# EXERCISE PROMPT
Transcribe word for word every line, from the line containing "coordinates (52, 250)." through the final line of the entries.

[Entries locating text and items]
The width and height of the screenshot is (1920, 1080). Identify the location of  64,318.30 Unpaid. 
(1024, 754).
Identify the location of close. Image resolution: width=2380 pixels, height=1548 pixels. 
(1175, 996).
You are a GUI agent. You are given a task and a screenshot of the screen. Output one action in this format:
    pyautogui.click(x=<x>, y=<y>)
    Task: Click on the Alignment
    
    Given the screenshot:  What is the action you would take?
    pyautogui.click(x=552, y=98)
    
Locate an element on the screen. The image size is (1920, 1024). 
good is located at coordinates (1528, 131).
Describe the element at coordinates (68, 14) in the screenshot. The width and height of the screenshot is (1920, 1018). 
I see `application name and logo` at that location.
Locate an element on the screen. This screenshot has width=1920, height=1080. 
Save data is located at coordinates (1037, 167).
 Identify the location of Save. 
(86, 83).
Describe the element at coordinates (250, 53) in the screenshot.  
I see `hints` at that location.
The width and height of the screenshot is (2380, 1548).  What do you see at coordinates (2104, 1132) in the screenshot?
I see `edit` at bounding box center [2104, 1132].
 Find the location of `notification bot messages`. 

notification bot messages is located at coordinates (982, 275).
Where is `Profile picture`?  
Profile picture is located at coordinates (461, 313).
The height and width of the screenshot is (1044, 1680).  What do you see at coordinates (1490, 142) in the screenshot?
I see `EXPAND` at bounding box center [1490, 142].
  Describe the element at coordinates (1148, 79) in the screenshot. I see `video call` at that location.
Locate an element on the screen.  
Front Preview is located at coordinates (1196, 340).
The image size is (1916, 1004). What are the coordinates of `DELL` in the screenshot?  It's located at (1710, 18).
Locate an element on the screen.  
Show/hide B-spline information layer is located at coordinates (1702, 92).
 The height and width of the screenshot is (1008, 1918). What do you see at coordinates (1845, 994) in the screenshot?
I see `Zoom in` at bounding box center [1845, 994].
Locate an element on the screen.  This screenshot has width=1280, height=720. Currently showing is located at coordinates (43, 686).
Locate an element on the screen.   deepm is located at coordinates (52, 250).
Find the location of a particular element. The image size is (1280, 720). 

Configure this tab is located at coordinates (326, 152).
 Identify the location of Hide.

# ANSWER TO THE EXERCISE
Locate an element on the screen.   deepm is located at coordinates (52, 250).
Find the location of a particular element. The image size is (1280, 720). 

Configure this tab is located at coordinates (326, 152).
 Identify the location of Hide.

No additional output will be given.